- **The tasks**:
[A] Answer these questions from the passage on oneness below, one per line, marked (i), (ii), (iii):
(i) What did Jesus pray the Father to make his disciples?
(ii) Whose whole posterity is to be brought up to enjoy light, glory, and intelligence?
(iii) Over what span of time have the Divine teachings taught the human family to yield to the holy Gospel?
[B] Decide whether each statement marked (i), (ii), (iii) agrees with the passage on oneness below. Answer yes or no, and quote the words of the passage that settle it.
(i) Without oneness there is no salvation in the celestial kingdom of God.
(ii) Beings could be prepared for exaltation without taking tabernacles of flesh.
(iii) Jesus knew his disciples could be saved in the celestial kingdom even if they did not become one.

- **Passage**:
Jesus offered up one of the most essential prayers that could possibly be offered up by a human or heavenly being--no matter who, pertaining to the salvation of the people, and embodying a principle without which none can be saved, when he prayed the father to make his disciples one, as he and his Father were one. He knew that if they did not become one, they could not be saved in the celestial kingdom of God. If persons do not see as he did while in the flesh, hear as he heard, understand as he understood, and become precisely as he was, according to their several capacities and callings, they can never dwell with him and his Father. That same principle stands out as the most prominent item of teaching in all the teachings and revelations that have ever been given from heaven to men on the earth. That thread of faith, of feeling, of hope, of joy, and of action may be found through all the instructions that have ever come from heaven to earth, in order to bring the children of God--that is, the whole of the human family--the children of our Father, and we as brethren and sisters, parents and children, all emanating from one parentage, back again into the presence of the Father and the Son, to bring up the whole posterity of father Adam and mother Eve to enjoy the light, glory, intelligence, power, kingdoms, thrones, and dominions that are prepared for exalted beings, which could not be exalted unless they were prepared for an exaltation; and upon no other principle could they be prepared, without taking tabernacles of flesh and being made subject to vanity. The whole of the Divine teachings, from the days of Adam until now, have been to teach the human family to yield to the teachings, dictations, influence, and power of the holy Gospel to make them one. Without that oneness, there is no salvation for us in the celestial kingdom of God.

- **Dataset excerpt**:
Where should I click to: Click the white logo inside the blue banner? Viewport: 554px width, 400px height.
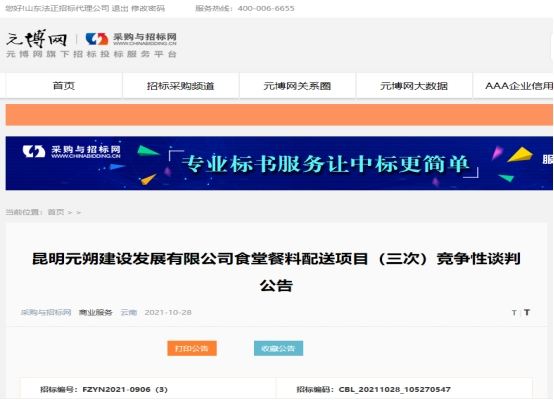click(71, 151)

- **Solved problems**:
[A]
(i) One, as he and his Father were one.
(ii) The whole posterity of father Adam and mother Eve.
(iii) From the days of Adam until now.

[B]
(i) Yes: "Without that oneness, there is no salvation for us in the celestial kingdom of God."
(ii) No: "upon no other principle could they be prepared, without taking tabernacles of flesh and being made subject to vanity."
(iii) No: "He knew that if they did not become one, they could not be saved in the celestial kingdom of God."